Después de cinco años de ausencia, Eric Baptizat ha retornado a las filas de Ubisoft para ocupar el puesto de director de la marca Assassin’s Creed. La noticia fue difundida a través de LinkedIn por Jean Guesdon, responsable de contenido de la franquicia. Con este nombramiento, el veterano desarrollador asume el control de la dirección de juego de los próximos proyectos de la serie, luego de su etapa en EA Motive.
Un cargo para toda la marca
El nuevo rol de Baptizat no se limita a un juego en particular. Al ser director de juego de la marca, intervendrá en las decisiones que abarcan los distintos títulos de Assassin’s Creed, incluyendo desde el diseño de mecánicas hasta la coherencia de esos sistemas entre proyectos desarrollados por diferentes equipos.

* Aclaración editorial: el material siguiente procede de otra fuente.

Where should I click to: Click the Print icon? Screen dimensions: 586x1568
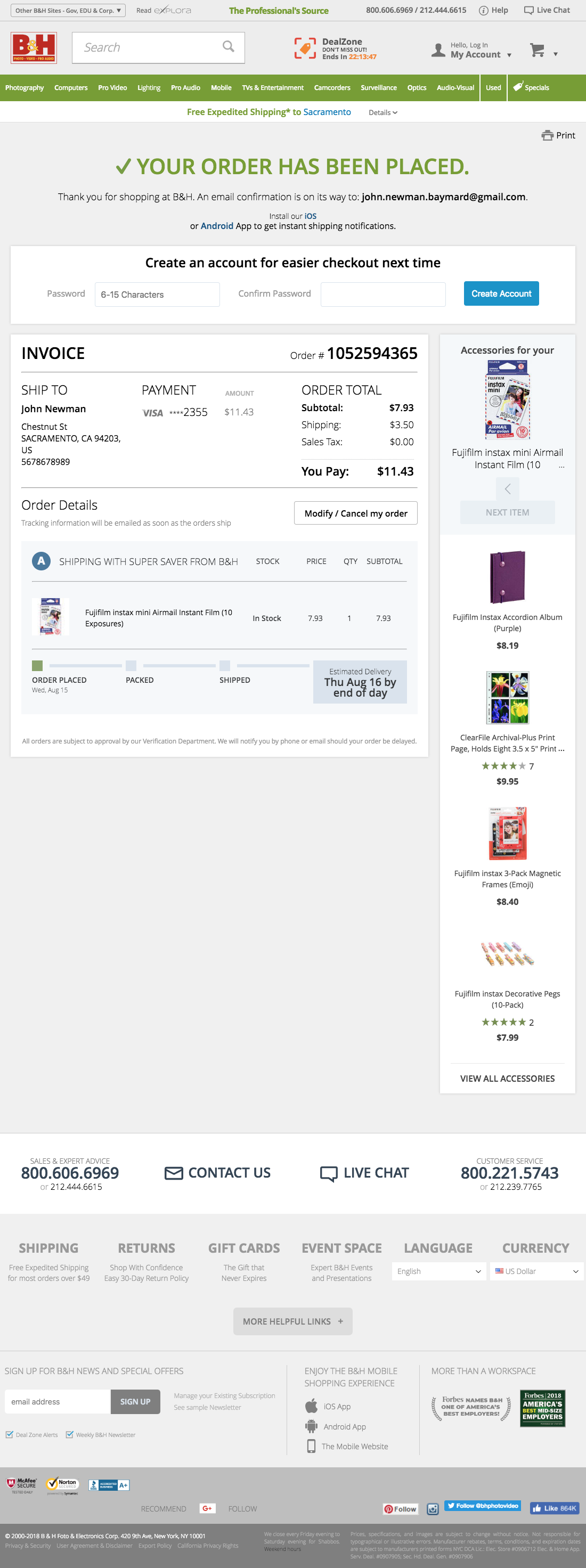click(547, 136)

Un director de juego es quien determina el funcionamiento de la experiencia interactiva: establece prioridades para los sistemas, coordina a los responsables de diseño y supervisa que las mecánicas se alineen con los objetivos creativos. En este caso, el alcance es multijuego, una diferencia sustancial frente a dirigir un único videojuego.
Baptizat colaborará estrechamente con Guesdon, quien está a cargo de la dirección de contenido de la marca. Esta división separa la planificación creativa general de la ejecución concreta del diseño, aunque ambos roles deberán coordinar las decisiones que impacten a toda la serie.
Al anunciar el retorno, Guesdon resaltó los 16 años anteriores del desarrollador en Ubisoft, su involucramiento en varias entregas principales y su reciente experiencia fuera del estudio.
“Su pasión por el diseño de jugabilidad y su profunda conexión con esta franquicia hablan por sí solas”, escribió el ejecutivo.
El comunicado no especifica cuál será el primer proyecto que Baptizat supervisará bajo este cargo ni detalla modificaciones en los equipos actuales. Según la información disponible, su responsabilidad será transversal, con influencia sobre múltiples juegos y no sobre una producción aislada.
De Black Flag a Dead Space
La carrera de Baptizat comenzó a principios de los años 2000 como diseñador. Antes de llegar a Ubisoft, trabajó en estudios como Infogrames y Behaviour Interactive, donde participó en juegos basados en licencias como Astérix, Tintin y Looney Tunes.
Se unió a Ubisoft en 2005 y permaneció allí durante 16 años. Gran parte de su trayectoria dentro del editor estuvo ligada a Assassin’s Creed, aunque asumió responsabilidades variadas a medida que la serie evolucionaba.
Fue diseñador principal de Assassin’s Creed IV: Black Flag, cargo encargado de coordinar las mecánicas y sistemas definidos por el equipo de diseño. Posteriormente trabajó como diseñador senior en Assassin’s Creed Unity y como responsable de proyecto en el área de diseño de Assassin’s Creed Origins.
Su trayectoria culminó como director de juego de Assassin’s Creed Valhalla, una posición más amplia que le otorgó responsabilidad directa sobre la experiencia jugable. Estos antecedentes explican por qué Ubisoft eligió a un desarrollador que ya conoce tanto la estructura interna de la serie como las diferencias entre sus entregas.
En 2021 abandonó Ubisoft y se unió a EA Motive. Allí dirigió el remake de Dead Space, lanzado en 2023 y bien recibido por la crítica. El proyecto reconstruyó el juego de terror y ciencia ficción con tecnología moderna, manteniendo su estructura central mientras modificaba elementos de presentación y jugabilidad.
Luego se desempeñó como uno de los directores de diseño de Battlefield 6. Esta etapa amplió su experiencia fuera de Assassin’s Creed y lo llevó de un título de terror para un jugador a una producción de acción militar centrada en sistemas de combate a gran escala.

El vínculo con Black Flag Resynced
El regreso se produce tras el lanzamiento de Assassin’s Creed Black Flag Resynced, remake del juego en el que Baptizat había trabajado como diseñador principal. La nueva versión recupera la aventura de Edward Kenway, uno de los protagonistas más emblemáticos de la franquicia, e incorpora contenido adicional junto con mejoras técnicas.
La relación entre ambos proyectos es directa: Baptizat ayudó a definir el diseño del Black Flag original y ahora regresa con autoridad sobre la dirección de futuros títulos. Ubisoft no ha confirmado que el desarrollador haya participado en Resynced, por lo que su nombramiento debe interpretarse como parte de la planificación posterior al lanzamiento y no como un crédito retroactivo sobre el remake.
Ubisoft tampoco ha revelado qué proyectos supervisará Baptizat en primer lugar ni ha proporcionado fechas para los próximos anuncios. Sin embargo, su cargo ya está definido: dirigirá la jugabilidad de Assassin’s Creed a escala de marca, tras haber trabajado en Black Flag, Unity, Origins y Valhalla.